Dataset records:

◆ ◆ ◆ ◆ ◆ ◆ ◆

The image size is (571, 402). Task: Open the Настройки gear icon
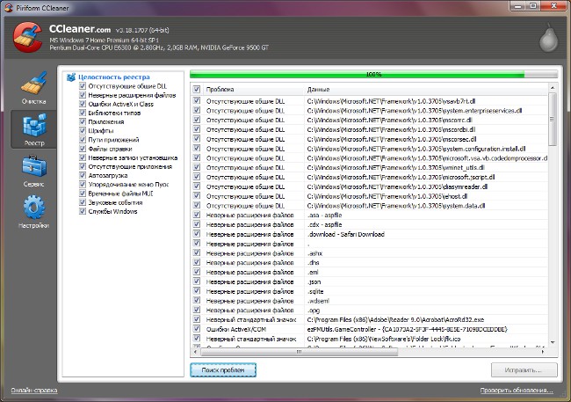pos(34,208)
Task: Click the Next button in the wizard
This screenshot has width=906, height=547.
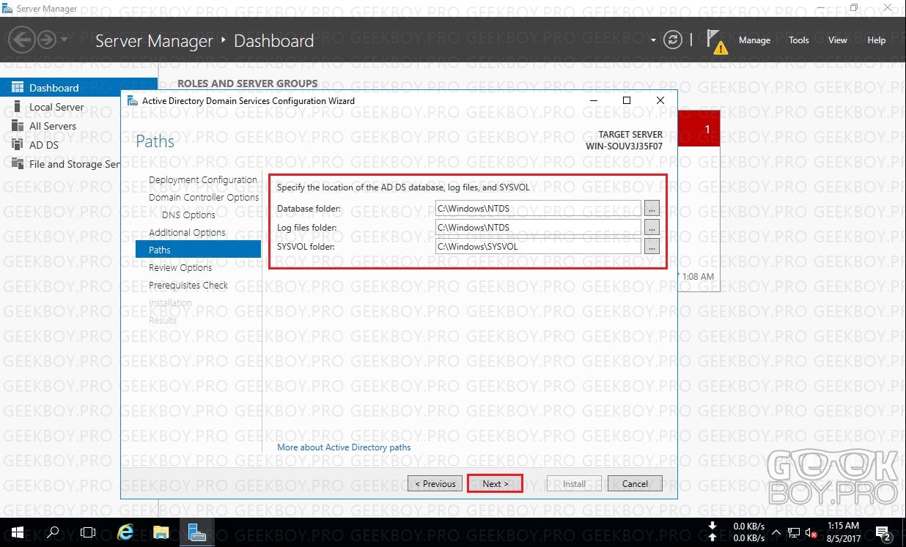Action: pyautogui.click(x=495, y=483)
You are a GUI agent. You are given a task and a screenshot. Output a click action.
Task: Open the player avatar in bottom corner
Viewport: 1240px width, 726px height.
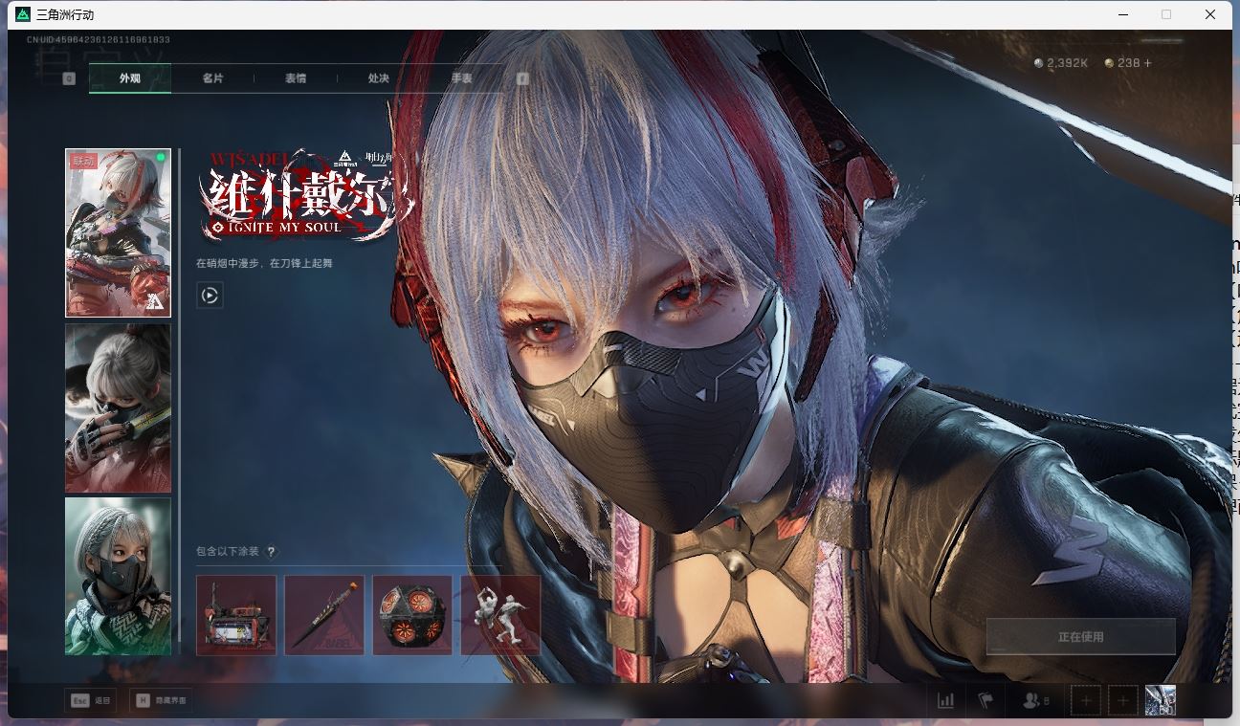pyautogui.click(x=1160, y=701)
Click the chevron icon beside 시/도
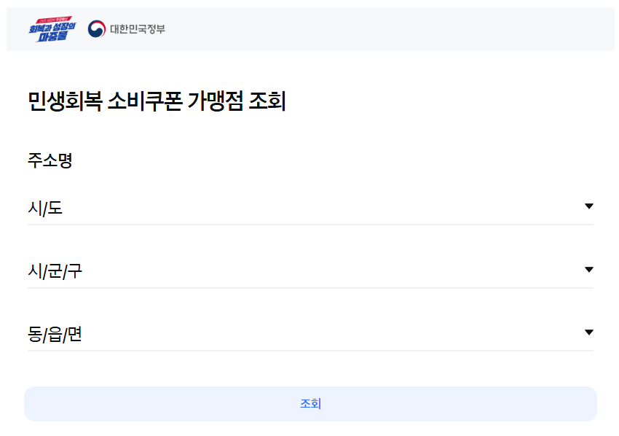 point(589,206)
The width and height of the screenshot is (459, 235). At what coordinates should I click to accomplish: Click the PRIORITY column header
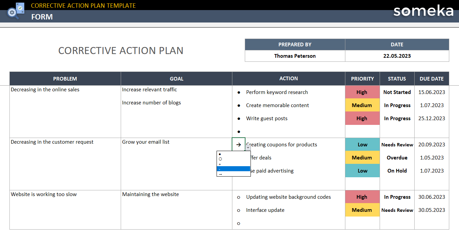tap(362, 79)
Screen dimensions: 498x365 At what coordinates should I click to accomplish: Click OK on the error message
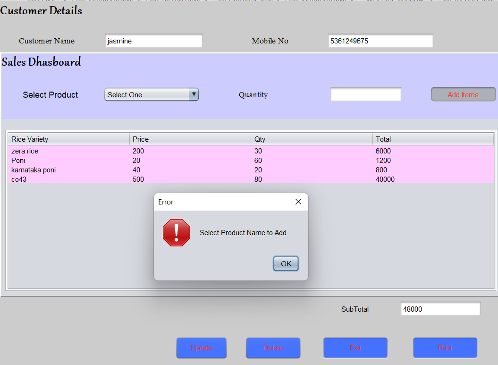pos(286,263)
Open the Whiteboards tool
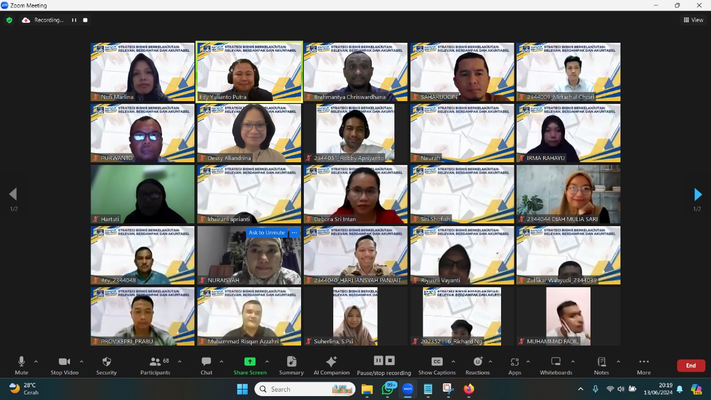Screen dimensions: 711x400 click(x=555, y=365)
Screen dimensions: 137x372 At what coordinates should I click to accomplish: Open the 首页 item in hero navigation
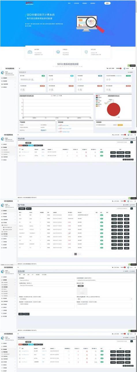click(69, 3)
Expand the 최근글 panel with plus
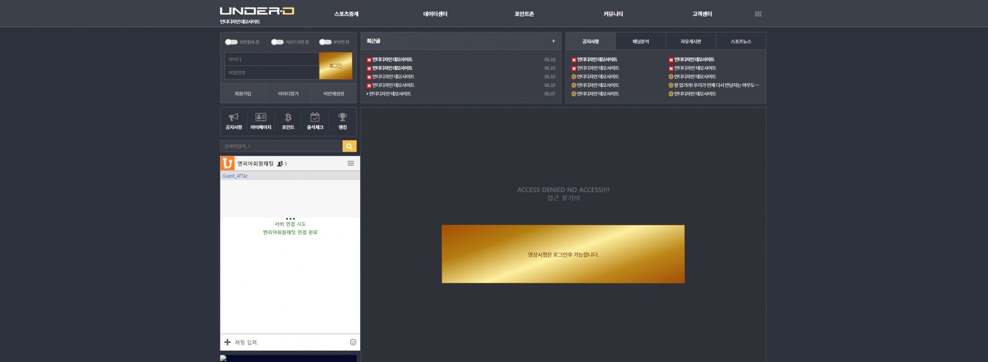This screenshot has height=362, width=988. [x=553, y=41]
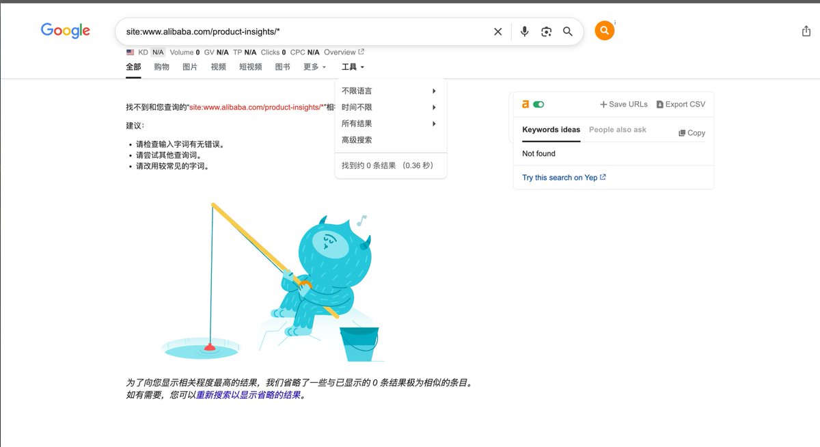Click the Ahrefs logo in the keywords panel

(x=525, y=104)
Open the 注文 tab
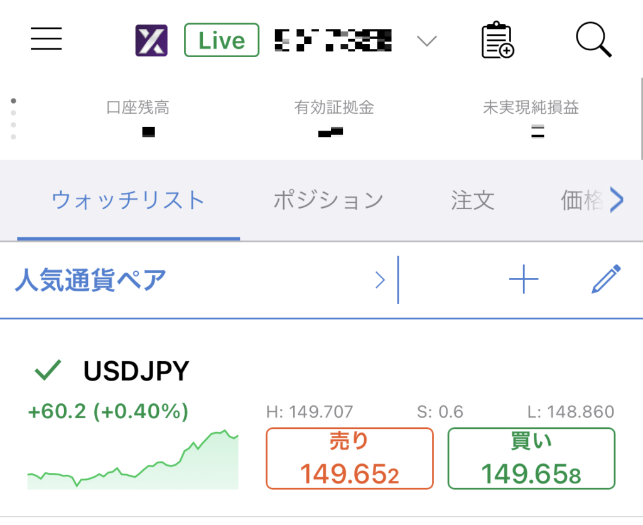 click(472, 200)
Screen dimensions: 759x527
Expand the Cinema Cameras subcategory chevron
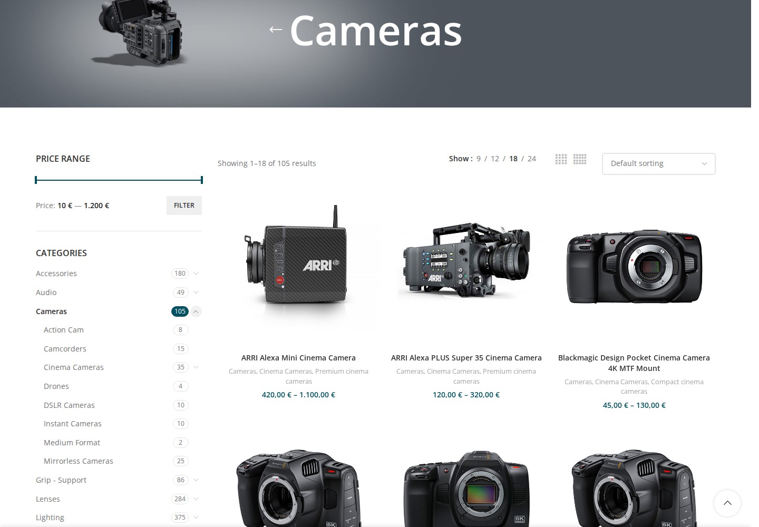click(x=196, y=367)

◆ ◆ ◆ ◆ ◆ ◆ ◆

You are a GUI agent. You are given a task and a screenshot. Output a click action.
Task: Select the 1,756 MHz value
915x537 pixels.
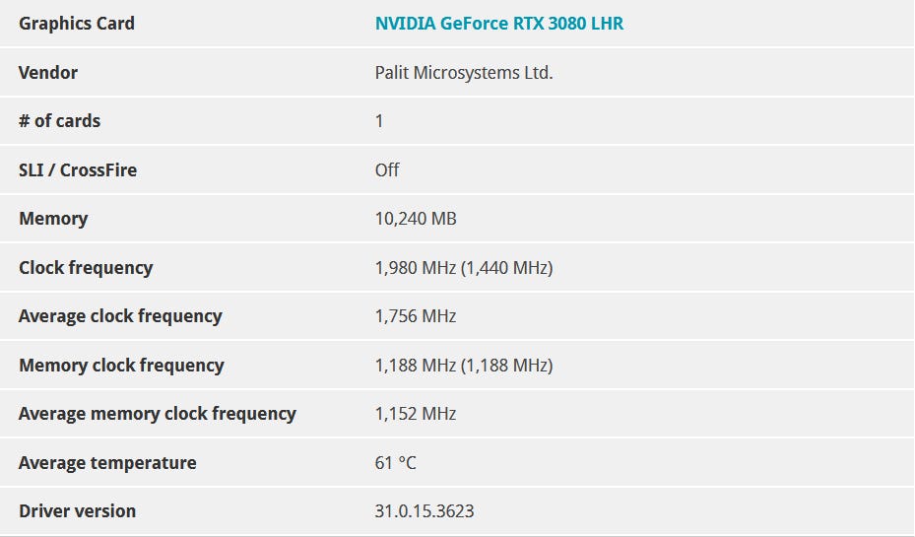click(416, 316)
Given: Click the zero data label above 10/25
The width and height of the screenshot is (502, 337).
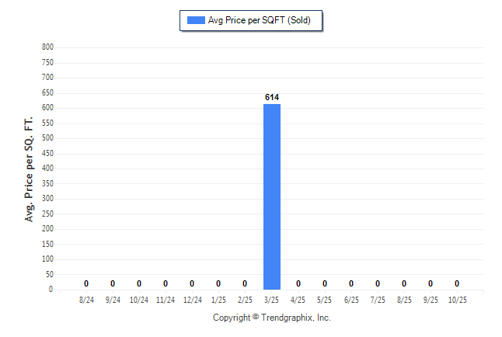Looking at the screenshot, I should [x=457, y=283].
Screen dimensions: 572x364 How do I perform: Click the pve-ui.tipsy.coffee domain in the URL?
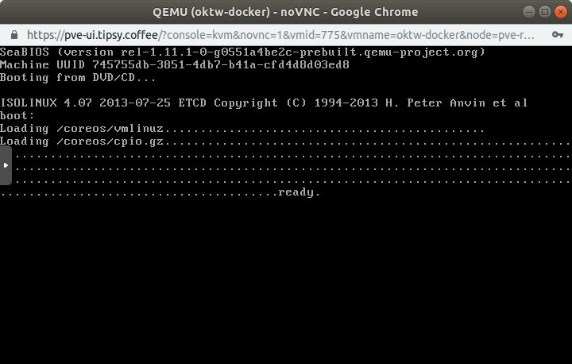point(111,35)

◆ ◆ ◆ ◆ ◆ ◆ ◆

About this exercise:
The result should be an exact copy of only the lines above from the one that holds "The image size" through the one that holds "Task: Open the player avatar in bottom corner", both ends included, without pictures.

Task result:
The image size is (571, 402). Task: Open the Настройки gear icon
pos(34,208)
Task: Click the Next button in the wizard
This screenshot has width=906, height=547.
Action: pyautogui.click(x=495, y=483)
You are a GUI agent. You are given a task and a screenshot. Output a click action.
Task: Open the player avatar in bottom corner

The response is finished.